Project 1: Enterprise Data Migration Validation – UDAP Platform
Environment: Azure Databricks, PySpark, SQL, ADLS Gen2, MFT
Responsibilities
- Performed data validation for enterprise data migration from multiple source systems into the UDAP data platform.
- Validated datasets ingested from EDP Storage, EDW systems, and business file sources.
- Executed Databricks PySpark notebooks to verify ingestion and transformation results.
- Conducted source-to-target validation including record count checks, column validation, and data reconciliation.
- Verified data processing across Raw, Staging, and Curated layers in the data platform.
- Performed PPV (Post Production Validation) to ensure production data was processed correctly after deployment.
- Conducted data quality checks on migrated datasets to ensure completeness and accuracy.
- Validated monthly data delivery process via MFT to client Q-Drive location.
- Ensured latest monthly datasets were successfully delivered to downstream systems.
Project 2: Medicaid Claims Data Pipeline Enhancements
Environment: Azure Data Factory, Azure Databricks, SQL, PySpark, ADLS Gen2, Azure DevOps
Responsibilities
- Performed QA validation for enhancements made to existing Medicaid claims data processing pipelines.

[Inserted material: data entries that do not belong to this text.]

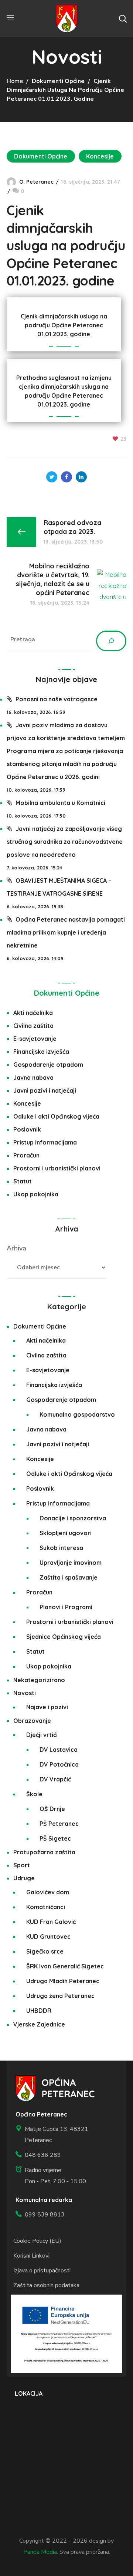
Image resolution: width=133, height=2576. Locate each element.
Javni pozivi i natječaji (44, 1090)
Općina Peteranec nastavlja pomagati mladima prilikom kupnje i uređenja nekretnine (66, 932)
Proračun (26, 1155)
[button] (122, 18)
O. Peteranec (36, 181)
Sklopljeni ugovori (66, 1533)
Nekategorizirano (39, 1680)
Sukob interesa (61, 1547)
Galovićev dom (47, 1892)
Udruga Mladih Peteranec (62, 1981)
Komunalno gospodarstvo (77, 1414)
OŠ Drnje (52, 1808)
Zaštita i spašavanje (69, 1577)
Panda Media (40, 2552)
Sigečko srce (45, 1951)
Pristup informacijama (45, 1142)
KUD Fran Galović (51, 1921)
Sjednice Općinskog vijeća (63, 1636)
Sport (21, 1865)
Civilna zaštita (33, 1025)
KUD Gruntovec (48, 1936)
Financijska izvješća (41, 1051)
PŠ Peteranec (59, 1823)
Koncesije (100, 156)
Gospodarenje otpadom (48, 1064)
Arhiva (16, 1248)
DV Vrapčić (55, 1779)
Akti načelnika (33, 1012)
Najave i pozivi (47, 1707)
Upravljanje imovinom (71, 1562)
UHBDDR (38, 2010)
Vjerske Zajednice (39, 2024)
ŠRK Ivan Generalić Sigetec (65, 1966)
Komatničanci (45, 1907)
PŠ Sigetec (55, 1838)
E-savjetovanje (35, 1038)
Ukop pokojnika (35, 1194)
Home (15, 81)
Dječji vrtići (42, 1734)
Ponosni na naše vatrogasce (57, 699)
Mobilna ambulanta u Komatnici (60, 802)
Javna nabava (33, 1077)
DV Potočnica (59, 1764)
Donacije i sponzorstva (73, 1518)
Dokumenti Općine (58, 81)
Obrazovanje (32, 1720)
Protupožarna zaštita (44, 1852)
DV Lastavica (59, 1749)
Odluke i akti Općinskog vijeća (56, 1116)
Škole (34, 1794)
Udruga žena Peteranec (60, 1995)
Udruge (24, 1878)
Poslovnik (27, 1129)
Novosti (24, 1693)
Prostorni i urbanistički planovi (56, 1168)
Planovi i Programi (66, 1607)
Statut (22, 1181)
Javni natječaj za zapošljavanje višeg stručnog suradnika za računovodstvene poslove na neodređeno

- Validated execution of Azure Data Factory pipelines triggering Databricks notebooks.
- Monitored pipeline execution scheduled through Azure DevOps CI/CD workflows.

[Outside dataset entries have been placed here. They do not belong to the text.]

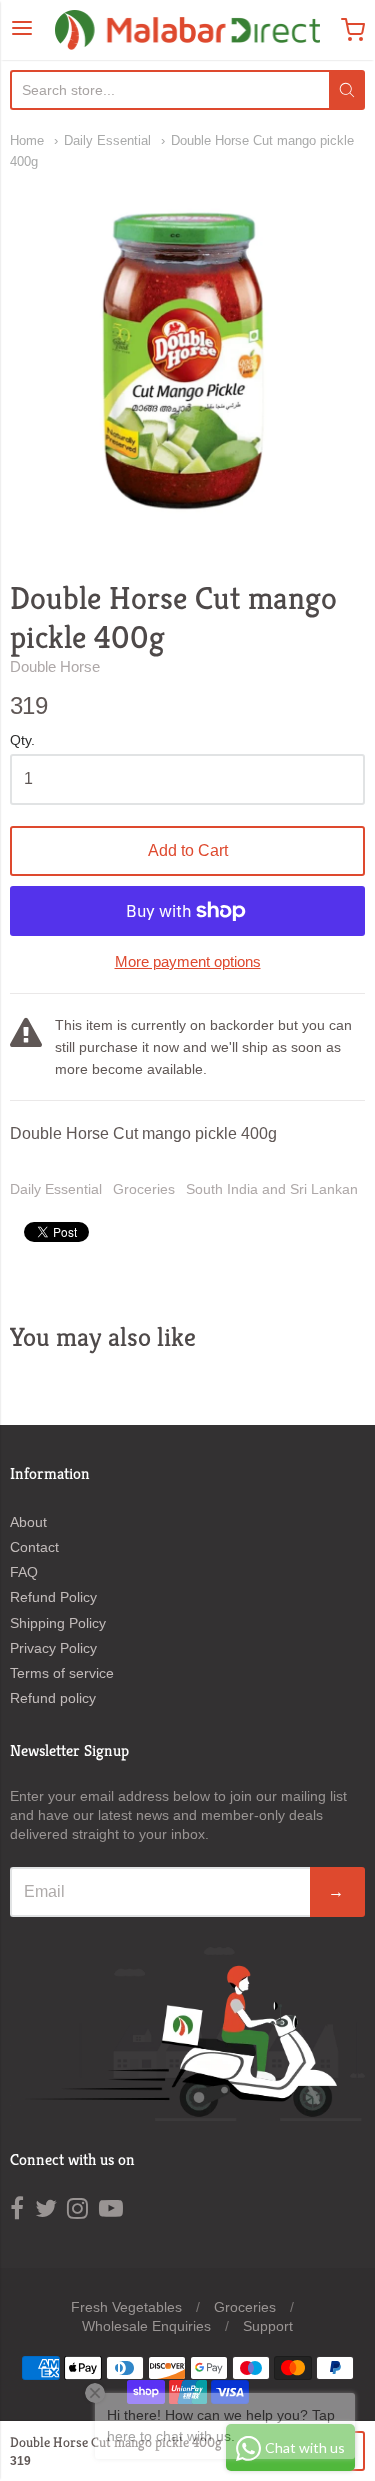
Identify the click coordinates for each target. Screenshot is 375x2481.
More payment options (188, 961)
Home (27, 140)
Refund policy (53, 1698)
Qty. (22, 740)
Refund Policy (53, 1597)
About (28, 1522)
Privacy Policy (53, 1648)
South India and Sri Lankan (272, 1189)
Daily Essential (107, 140)
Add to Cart (188, 850)
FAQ (24, 1572)
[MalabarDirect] (188, 30)
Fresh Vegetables (126, 2307)
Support (268, 2326)
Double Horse (55, 666)
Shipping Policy (58, 1623)
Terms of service (62, 1673)
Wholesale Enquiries (146, 2326)
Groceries (144, 1189)
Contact (34, 1547)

- Executed Databricks notebooks and verified output datasets after pipeline execution.
- Performed source-to-target validation on Medicaid claims datasets including Medicaid IDs and insurance claims records.
- Logged defects for inconsistencies found in processed datasets and coordinated with developers for fixes.

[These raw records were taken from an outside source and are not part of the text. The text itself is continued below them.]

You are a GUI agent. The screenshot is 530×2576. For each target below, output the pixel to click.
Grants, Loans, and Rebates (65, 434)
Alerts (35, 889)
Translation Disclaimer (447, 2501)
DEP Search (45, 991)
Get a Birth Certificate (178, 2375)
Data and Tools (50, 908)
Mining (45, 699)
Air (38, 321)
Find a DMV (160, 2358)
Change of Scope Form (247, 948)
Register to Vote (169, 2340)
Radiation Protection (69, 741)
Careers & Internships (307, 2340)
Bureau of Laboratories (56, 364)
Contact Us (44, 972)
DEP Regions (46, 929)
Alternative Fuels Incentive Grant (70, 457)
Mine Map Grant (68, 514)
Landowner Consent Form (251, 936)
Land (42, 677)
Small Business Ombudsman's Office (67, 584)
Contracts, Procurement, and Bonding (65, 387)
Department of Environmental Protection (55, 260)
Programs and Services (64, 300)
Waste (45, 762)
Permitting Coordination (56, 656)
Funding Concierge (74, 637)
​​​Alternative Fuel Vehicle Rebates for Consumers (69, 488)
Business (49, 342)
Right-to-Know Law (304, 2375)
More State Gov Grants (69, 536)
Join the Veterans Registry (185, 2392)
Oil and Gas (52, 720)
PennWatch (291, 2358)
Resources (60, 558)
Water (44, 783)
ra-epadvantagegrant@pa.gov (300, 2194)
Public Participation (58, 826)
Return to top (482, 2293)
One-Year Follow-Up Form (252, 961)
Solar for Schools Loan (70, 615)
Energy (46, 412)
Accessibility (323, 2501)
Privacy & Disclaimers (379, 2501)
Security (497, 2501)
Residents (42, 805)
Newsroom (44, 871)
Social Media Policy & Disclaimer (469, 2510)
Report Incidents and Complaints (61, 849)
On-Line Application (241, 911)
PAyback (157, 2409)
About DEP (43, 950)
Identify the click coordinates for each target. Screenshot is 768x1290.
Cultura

- Conducted re-testing and regression testing after bug resolution.
- Created and executed UAT test cases for pipeline enhancements and data processing logic.
- Performed PPV (Post Production Validation) after deployment to confirm production data pipelines executed successfully.
Ensured data integrity, completeness, and compliance with business rules across claims datasets.